Problem details:
Within the material below, transcribe exactly the lines from the one holding "Download PDF (108, 509)" through the one holding "Université de Kara (83, 2295)", keeping both ends and skipping the rest.

====

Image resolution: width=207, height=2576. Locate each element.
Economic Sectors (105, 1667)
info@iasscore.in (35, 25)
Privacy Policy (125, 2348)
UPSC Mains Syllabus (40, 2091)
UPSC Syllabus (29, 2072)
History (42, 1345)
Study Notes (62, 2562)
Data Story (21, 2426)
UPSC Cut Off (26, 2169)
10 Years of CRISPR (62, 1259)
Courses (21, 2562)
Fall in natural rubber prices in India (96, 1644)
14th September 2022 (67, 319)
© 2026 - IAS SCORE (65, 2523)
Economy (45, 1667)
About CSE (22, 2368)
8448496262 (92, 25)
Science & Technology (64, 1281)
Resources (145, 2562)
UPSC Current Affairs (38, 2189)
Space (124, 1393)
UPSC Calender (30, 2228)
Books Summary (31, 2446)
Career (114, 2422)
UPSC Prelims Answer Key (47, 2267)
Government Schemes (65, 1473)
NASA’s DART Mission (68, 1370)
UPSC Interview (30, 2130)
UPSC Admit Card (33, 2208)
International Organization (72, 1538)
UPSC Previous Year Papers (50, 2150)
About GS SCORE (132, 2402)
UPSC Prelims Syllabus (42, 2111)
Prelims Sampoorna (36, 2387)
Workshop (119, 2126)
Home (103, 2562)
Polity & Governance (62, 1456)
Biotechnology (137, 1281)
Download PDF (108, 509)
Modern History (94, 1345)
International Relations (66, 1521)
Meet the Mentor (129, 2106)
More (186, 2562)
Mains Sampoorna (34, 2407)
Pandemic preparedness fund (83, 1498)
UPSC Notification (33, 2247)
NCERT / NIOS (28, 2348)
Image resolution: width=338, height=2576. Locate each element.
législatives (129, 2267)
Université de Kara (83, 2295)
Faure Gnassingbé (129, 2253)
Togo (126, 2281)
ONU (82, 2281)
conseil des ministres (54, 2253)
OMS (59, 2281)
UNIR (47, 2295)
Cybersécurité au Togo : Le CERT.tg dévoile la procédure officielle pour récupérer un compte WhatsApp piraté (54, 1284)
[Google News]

====

Answer:
Download PDF (108, 509)
Modern History (94, 1345)
International Relations (66, 1521)
Meet the Mentor (129, 2106)
More (186, 2562)
Mains Sampoorna (34, 2407)
Pandemic preparedness fund (83, 1498)
UPSC Notification (33, 2247)
NCERT / NIOS (28, 2348)
Image resolution: width=338, height=2576. Locate each element.
législatives (129, 2267)
Université de Kara (83, 2295)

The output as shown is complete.